Kitze, una de las integrantes del grupo, nos
recibió con un ritual con la intención de armonizarnos y quizá hasta para bajar
la alta velocidad que el estrés de la vida diaria nos procura.
Los googles fueron preparados para quedar
traslúcidos. Así que fuimos guiados por varias manos para poder sentarnos
después de bajar unas escaleras extrañas y pequeñas. Lo único que se podía
distinguir, eran luces de colores parpadeantes.
Ya había una música con instrumentos prehispánicos
sonando. No puedo decir precisamente música prehispánica porque un maestro me
explicó alguna vez que si bien se conservaban los instrumentos de aquella
época, no hay registro de cómo los tocaban y que figuras musicales hacían, sólo
tocarlos genera una intuición de lo que era la música de aquellos tiempos.
La música grabada dio paso al sonido de los
instrumentos que evidentemente se encontraban ahí y que varias personas estaban
ejecutando. Una voz femenina nos indicó que todo esto se trataría de una
meditación guiada, llamada Sensorama. Ambientada con esos instrumentos, una
guitarra acústica con un efecto de reverberación y de fondo ese potente río.
Las palabras eran de reflexión. Cuestionamientos.
Era posible contemplar las posibilidades de eliminar todas las imposibilidades
que nos imponemos en la vida.
Disfrutar la vida haciéndola, respirando, sintiendo
y armonizarla con nuestros objetivos, nuestras metas y cómo procedemos para
lograr u obstaculizarnos ese camino. La armonía en la vida se vuelve un objeto
valioso, inalcanzable por costo, alcanzable por actitud.
Pero la propuesta de esa noche era precisamente
ofrecer la posibilidad de contemplar la posibilidad de alcanzar esa armonía:
Apagando la vista, apagando el juicio, apagando la contemplación que anticipa.
Me explico: al no tener la vista en su ejercicio
pleno, apagamos el juicio que nos hubiera generado poder ver el tipo de instrumentos
que había en el escenario (¡ah, van a tocar ese
tipo de música!), hubiéramos caído al encanto del ambiente fácilmente, hubiéramos
abierto nuestra expectativa e incluso si adivináramos que uno de los músicos
levantaba la mano con un palo para pegarle a un enorme tambor... todo hubiera
sido… predecible, más fácil de digerir.
Pero ante la sorpresa, la expectación,
nos quedábamos sentados donde nos indicaron y en mi caso, por un largo rato
tratando de analizar, entender todo ese mar de sensaciones que se me estaban
generando. Recordé a alguien que sabe escuchar y quise copiar lo que hace:
coloca las manos juntas, con las palmas abiertas hacia arriba, obligándose a
recibir, cosa que no hace alguien con los brazos cruzados. Y me coloqué así.
******
Tarea por realizar:
Di si cada afirmación concuerda con el texto sobre Sensorama, con sí o no y la cita literal del texto que lo decide.
1. Los asistentes podían ver con claridad lo que había en el escenario.
2. Una voz femenina anunció que se trataba de una meditación guiada.
3. Según un maestro, existe registro de cómo se tocaban los instrumentos de aquella época.

Información proporcionada:
******
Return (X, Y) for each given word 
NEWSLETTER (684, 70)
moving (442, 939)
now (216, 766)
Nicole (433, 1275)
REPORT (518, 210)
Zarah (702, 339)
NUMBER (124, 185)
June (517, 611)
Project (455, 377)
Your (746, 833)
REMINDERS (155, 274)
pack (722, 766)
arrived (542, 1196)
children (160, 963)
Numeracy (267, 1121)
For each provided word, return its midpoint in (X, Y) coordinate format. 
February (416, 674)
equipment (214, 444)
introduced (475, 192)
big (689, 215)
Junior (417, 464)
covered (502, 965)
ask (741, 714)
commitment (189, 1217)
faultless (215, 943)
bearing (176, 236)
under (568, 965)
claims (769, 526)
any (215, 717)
******
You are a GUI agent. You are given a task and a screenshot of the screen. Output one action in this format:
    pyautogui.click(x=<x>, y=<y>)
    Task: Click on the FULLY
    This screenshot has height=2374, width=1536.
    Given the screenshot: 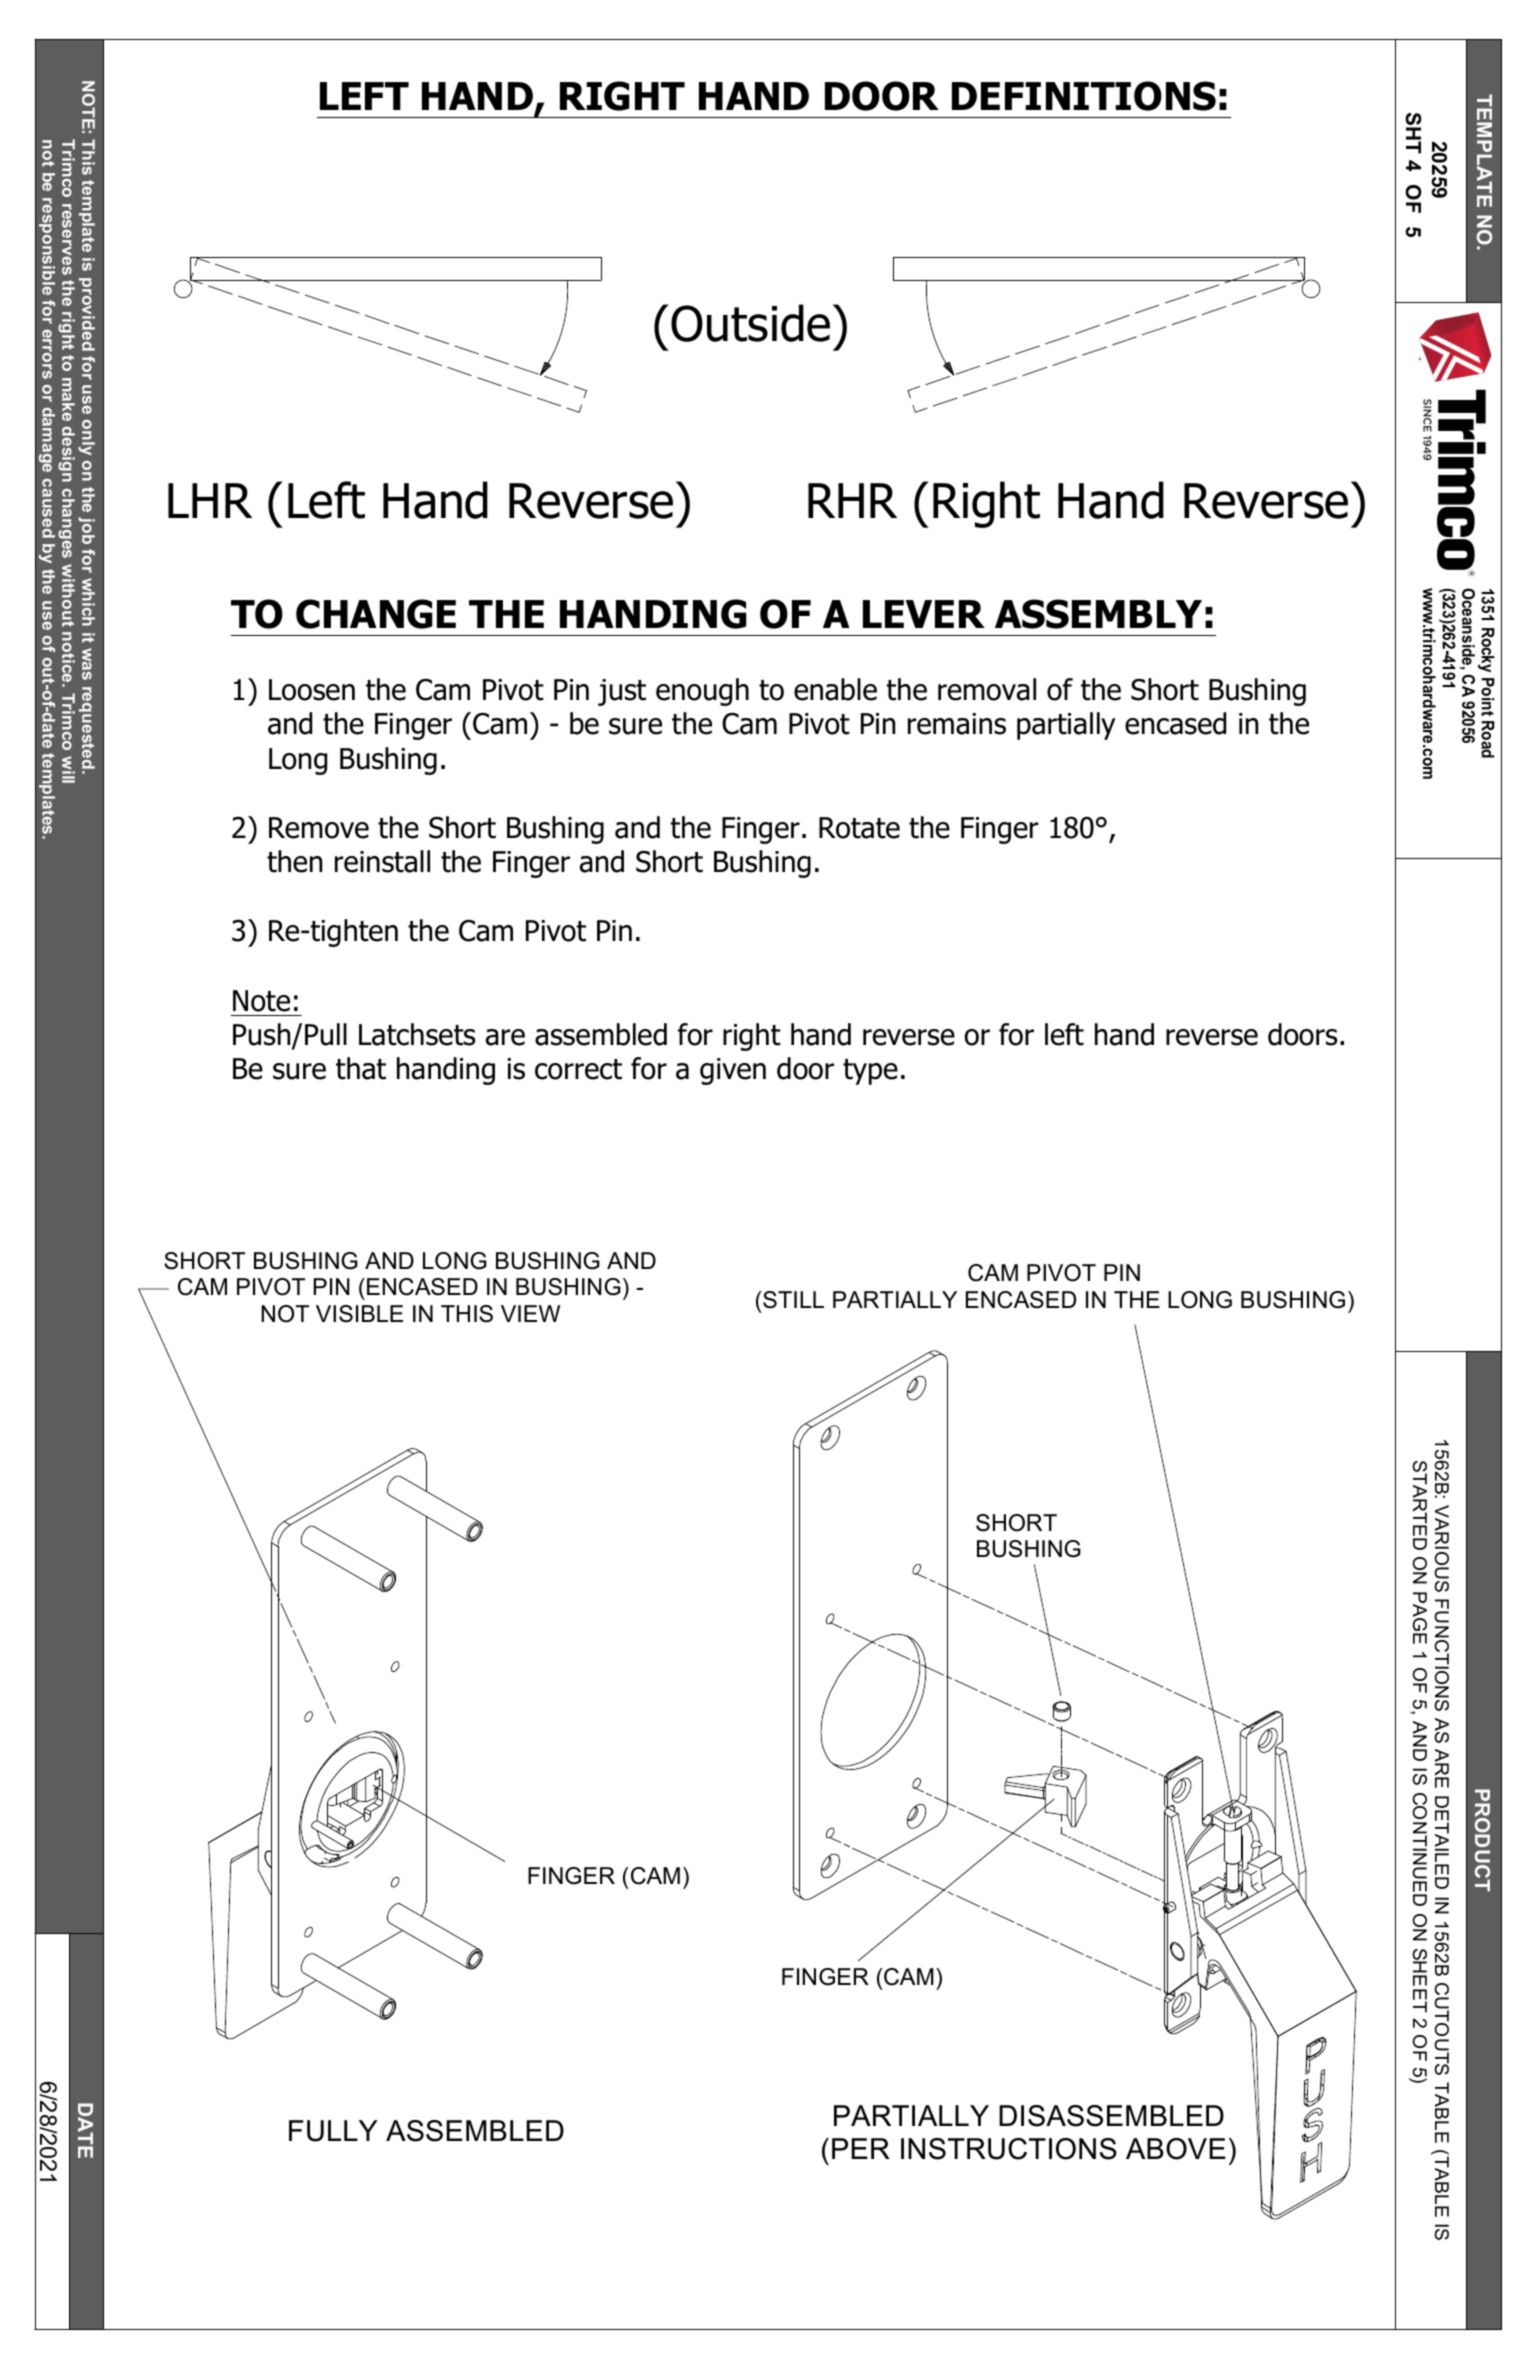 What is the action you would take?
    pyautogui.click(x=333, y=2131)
******
Tarea resuelta:
1. No: «Lo único que se podía distinguir, eran luces de colores parpadeantes.»
2. Sí: «Una voz femenina nos indicó que todo esto se trataría de una meditación guiada, llamada Sensorama.»
3. No: «no hay registro de cómo los tocaban y que figuras musicales hacían»